In dust and soils around the world, approximately 40 percent of the iron is typically present within “reactive” minerals such as pyrite or carbonates. This type of iron can be decomposed by weak acids and can be used by life. In core samples from the bottom of the Atlantic, only about 9 percent of the iron in dust ores sampled farther west consisted of reactive iron ores, compared with about 18 percent in dust ores sampled from closer to Africa. That, Lyons says, was “the big surprise.”
He and Owens, now at Florida State University in Tallahassee, concluded that during the dust’s several-day flight across the Atlantic, more and more of its reactive iron was altered—attacked by acids and ultraviolet radiation, which separated the minerals.
“There are photochemical transformations that tend to make iron more soluble” in water, Lyons says. As the modified iron later settles into the ocean, it is dissolved—and ingested—by phytoplankton. The only reactive iron that reaches the bottom of the sea is the stuff that wasn’t altered during air transport and wasn’t ingested later. Their results suggest that the farther the desert dust flies, the less iron remains.
By spawning phytoplankton blooms, iron leaching from the dust can also feed small fish and other animals that graze on the plankton, as well as predators that eat the grazers. A recent study suggested that Atlantic tuna, an important commercial fish, is attracted to areas where the Saharan dust has settled.
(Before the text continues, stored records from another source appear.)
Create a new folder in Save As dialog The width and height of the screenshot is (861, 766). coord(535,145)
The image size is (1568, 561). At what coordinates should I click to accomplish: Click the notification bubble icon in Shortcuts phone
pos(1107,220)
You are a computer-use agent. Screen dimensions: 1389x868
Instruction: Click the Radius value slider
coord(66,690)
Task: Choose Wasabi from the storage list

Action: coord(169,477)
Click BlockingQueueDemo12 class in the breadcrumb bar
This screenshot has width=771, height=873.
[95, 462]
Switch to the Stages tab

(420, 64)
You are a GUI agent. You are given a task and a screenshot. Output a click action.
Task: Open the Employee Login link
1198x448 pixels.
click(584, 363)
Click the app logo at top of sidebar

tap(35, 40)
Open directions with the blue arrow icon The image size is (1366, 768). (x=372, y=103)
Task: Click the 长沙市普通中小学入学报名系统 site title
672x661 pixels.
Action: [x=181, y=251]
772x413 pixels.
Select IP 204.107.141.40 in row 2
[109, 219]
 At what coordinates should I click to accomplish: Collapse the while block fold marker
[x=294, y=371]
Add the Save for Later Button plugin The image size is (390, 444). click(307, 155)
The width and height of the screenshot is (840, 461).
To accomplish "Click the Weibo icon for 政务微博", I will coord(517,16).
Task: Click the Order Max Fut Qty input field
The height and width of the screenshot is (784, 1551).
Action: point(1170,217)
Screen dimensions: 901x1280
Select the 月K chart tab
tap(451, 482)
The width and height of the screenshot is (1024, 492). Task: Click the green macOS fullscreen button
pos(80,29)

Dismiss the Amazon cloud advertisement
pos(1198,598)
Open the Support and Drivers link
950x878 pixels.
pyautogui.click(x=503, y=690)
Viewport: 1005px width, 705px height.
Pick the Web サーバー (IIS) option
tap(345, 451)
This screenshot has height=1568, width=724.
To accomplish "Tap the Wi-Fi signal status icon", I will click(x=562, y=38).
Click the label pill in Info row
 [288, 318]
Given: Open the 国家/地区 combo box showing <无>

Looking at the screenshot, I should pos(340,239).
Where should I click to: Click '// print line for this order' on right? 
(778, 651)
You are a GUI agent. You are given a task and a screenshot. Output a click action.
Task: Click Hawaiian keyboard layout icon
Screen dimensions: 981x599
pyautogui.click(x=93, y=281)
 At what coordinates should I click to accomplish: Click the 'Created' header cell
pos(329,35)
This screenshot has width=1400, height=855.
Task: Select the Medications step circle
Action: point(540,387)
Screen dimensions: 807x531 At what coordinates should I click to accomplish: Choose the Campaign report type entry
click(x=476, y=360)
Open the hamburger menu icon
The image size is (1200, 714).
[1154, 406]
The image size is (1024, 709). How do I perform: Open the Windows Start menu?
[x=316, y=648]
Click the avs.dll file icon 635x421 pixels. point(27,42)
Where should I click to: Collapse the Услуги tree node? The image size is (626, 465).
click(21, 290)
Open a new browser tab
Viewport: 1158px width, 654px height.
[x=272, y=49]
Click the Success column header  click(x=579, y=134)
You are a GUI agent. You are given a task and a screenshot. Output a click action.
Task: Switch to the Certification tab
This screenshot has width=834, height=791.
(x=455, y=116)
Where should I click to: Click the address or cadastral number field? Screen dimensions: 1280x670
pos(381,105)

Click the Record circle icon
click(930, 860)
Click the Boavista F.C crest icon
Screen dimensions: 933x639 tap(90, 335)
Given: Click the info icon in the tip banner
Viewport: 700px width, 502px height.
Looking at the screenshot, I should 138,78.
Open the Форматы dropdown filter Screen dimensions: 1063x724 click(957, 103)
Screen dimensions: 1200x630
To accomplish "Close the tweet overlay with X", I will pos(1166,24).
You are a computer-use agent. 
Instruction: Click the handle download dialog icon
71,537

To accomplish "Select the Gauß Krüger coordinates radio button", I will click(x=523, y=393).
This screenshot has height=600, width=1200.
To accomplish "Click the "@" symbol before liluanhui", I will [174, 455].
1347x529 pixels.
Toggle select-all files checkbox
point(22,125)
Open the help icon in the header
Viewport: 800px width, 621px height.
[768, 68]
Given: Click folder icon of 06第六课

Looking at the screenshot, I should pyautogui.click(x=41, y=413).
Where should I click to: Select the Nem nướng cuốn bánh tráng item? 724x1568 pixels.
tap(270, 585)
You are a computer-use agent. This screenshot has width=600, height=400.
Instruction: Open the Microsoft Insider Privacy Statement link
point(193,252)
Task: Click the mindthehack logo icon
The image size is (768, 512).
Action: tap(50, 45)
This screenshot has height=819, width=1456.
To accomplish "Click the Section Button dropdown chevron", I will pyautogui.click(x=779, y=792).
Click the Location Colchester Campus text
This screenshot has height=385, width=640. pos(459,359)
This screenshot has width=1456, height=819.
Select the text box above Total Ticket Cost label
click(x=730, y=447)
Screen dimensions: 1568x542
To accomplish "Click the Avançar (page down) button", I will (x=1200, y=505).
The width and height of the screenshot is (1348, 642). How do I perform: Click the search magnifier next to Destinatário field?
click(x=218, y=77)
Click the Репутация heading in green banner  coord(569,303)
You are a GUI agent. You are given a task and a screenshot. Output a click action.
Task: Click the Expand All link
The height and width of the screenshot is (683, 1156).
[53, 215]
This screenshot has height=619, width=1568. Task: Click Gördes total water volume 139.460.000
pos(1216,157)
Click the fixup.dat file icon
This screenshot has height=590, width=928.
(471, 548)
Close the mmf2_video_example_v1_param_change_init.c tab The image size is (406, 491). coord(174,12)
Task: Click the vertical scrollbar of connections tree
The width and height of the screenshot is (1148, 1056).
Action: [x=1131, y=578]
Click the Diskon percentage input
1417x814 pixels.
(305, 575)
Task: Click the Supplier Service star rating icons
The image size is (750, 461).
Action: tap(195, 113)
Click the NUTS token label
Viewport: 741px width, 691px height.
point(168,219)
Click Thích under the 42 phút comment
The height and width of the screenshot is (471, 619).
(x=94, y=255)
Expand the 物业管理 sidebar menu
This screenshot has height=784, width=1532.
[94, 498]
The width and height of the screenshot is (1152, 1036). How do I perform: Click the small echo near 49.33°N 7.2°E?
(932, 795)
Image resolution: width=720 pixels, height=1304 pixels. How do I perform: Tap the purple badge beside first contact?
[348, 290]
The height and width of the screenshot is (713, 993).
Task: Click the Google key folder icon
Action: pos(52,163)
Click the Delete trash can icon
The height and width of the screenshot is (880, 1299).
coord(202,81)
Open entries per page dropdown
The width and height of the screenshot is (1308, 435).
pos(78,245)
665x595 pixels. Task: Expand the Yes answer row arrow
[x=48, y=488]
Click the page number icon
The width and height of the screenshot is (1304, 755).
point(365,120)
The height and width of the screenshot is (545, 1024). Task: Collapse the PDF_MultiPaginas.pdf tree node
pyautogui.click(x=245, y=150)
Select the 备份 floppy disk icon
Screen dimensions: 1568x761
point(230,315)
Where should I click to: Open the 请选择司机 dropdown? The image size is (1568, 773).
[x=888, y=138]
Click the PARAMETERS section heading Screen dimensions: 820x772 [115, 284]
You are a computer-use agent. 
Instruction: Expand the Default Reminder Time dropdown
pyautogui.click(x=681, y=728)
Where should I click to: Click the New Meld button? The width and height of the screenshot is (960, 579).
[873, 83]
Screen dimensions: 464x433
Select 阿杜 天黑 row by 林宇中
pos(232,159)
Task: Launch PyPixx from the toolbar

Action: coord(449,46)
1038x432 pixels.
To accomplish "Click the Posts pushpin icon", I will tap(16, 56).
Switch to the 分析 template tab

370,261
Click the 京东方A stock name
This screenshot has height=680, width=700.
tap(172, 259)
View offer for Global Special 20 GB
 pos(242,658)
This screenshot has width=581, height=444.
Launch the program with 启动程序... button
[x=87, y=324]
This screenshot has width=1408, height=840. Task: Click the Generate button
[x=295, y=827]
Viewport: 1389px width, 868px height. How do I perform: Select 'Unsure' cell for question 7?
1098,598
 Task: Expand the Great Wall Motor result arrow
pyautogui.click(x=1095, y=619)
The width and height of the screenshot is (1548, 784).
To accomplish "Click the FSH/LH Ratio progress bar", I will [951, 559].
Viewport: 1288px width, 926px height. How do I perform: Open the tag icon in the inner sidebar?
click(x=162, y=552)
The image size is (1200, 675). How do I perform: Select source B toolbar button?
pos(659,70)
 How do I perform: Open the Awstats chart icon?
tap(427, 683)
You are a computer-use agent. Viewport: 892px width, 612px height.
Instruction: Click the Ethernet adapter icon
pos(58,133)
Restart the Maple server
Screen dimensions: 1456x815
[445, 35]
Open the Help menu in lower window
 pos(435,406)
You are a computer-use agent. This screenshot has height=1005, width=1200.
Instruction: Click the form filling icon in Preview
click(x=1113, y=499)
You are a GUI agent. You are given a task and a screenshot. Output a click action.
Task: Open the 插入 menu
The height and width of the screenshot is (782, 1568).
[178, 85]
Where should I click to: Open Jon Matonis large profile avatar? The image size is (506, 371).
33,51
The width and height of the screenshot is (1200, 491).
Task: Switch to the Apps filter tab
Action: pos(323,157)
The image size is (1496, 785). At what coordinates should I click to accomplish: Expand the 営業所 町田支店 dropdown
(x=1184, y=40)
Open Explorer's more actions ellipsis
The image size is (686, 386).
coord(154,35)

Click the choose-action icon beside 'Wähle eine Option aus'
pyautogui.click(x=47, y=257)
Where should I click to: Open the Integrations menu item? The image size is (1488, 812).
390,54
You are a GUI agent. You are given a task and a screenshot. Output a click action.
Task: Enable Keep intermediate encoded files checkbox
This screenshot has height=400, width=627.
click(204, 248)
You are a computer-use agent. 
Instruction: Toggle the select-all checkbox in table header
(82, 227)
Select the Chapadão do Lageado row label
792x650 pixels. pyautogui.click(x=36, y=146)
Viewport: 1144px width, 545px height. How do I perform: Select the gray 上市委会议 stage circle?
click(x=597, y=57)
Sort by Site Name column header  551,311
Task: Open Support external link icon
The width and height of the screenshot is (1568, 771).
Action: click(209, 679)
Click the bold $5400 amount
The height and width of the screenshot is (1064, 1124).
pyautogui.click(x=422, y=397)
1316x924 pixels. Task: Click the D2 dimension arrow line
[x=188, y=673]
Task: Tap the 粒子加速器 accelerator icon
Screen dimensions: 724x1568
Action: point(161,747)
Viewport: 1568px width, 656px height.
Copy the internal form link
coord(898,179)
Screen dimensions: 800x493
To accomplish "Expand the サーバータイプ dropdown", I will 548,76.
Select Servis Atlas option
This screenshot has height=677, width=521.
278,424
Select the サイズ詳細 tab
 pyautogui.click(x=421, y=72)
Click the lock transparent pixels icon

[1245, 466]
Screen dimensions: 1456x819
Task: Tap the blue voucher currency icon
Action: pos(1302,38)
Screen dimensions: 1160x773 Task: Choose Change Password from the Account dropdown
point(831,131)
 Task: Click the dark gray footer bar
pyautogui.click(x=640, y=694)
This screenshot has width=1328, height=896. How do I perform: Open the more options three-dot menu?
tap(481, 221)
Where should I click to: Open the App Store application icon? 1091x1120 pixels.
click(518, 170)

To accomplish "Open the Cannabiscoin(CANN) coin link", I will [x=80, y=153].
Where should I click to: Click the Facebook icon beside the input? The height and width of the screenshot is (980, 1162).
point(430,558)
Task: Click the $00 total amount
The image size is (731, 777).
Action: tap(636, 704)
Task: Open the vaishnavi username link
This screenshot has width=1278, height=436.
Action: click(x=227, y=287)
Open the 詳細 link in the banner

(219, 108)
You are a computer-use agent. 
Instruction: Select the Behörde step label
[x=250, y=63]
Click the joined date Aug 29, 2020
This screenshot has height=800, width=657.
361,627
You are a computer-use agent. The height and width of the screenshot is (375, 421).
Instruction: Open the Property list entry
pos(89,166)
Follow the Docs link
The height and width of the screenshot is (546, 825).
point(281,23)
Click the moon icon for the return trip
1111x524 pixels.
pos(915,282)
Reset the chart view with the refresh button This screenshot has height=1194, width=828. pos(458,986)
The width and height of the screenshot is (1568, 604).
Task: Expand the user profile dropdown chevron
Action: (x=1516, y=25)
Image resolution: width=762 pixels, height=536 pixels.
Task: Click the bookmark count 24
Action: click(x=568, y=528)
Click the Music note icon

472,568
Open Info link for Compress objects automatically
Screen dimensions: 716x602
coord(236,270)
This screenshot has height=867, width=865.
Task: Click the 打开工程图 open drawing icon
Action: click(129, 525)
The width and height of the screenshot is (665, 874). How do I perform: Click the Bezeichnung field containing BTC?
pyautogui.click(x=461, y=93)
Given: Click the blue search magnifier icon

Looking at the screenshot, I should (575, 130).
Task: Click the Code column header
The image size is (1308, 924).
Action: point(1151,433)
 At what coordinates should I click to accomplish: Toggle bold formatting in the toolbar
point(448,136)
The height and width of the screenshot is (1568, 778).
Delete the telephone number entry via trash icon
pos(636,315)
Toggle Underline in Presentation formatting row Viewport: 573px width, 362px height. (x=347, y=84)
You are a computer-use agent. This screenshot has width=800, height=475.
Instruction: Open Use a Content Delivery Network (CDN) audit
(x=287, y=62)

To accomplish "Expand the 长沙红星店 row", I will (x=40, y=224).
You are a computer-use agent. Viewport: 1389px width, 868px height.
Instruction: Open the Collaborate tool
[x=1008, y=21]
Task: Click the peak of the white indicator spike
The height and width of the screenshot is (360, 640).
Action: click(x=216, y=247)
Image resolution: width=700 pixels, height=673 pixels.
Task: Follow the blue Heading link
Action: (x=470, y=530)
The new results are plausible because previous studies have shown that iron minerals react in the atmosphere, says Natalie Mahowald, an atmospheric scientist who studies dust at Cornell University. Their conclusion “matches what I thought was going on,” she says.
But she points out that Saharan dust isn’t the only possible source of that iron: The samples came from far enough north in the Atlantic that some of their iron could have come from smoke from fires in North America over 120,000 years. the last one. she says.
Determining a dust source buried deep on the sea floor can be challenging. But Owens and Lyons tried to identify dust fingerprints by measuring the ratios of iron to aluminum and the ratio of light iron atoms to heavy iron atoms in their samples. Both measurements were roughly consistent with the type of dust coming from the Sahara, they found. It may be possible, in the future, to analyze sediment from more places in the Atlantic, providing a clearer picture of how dust has blown across the ocean and changed chemically.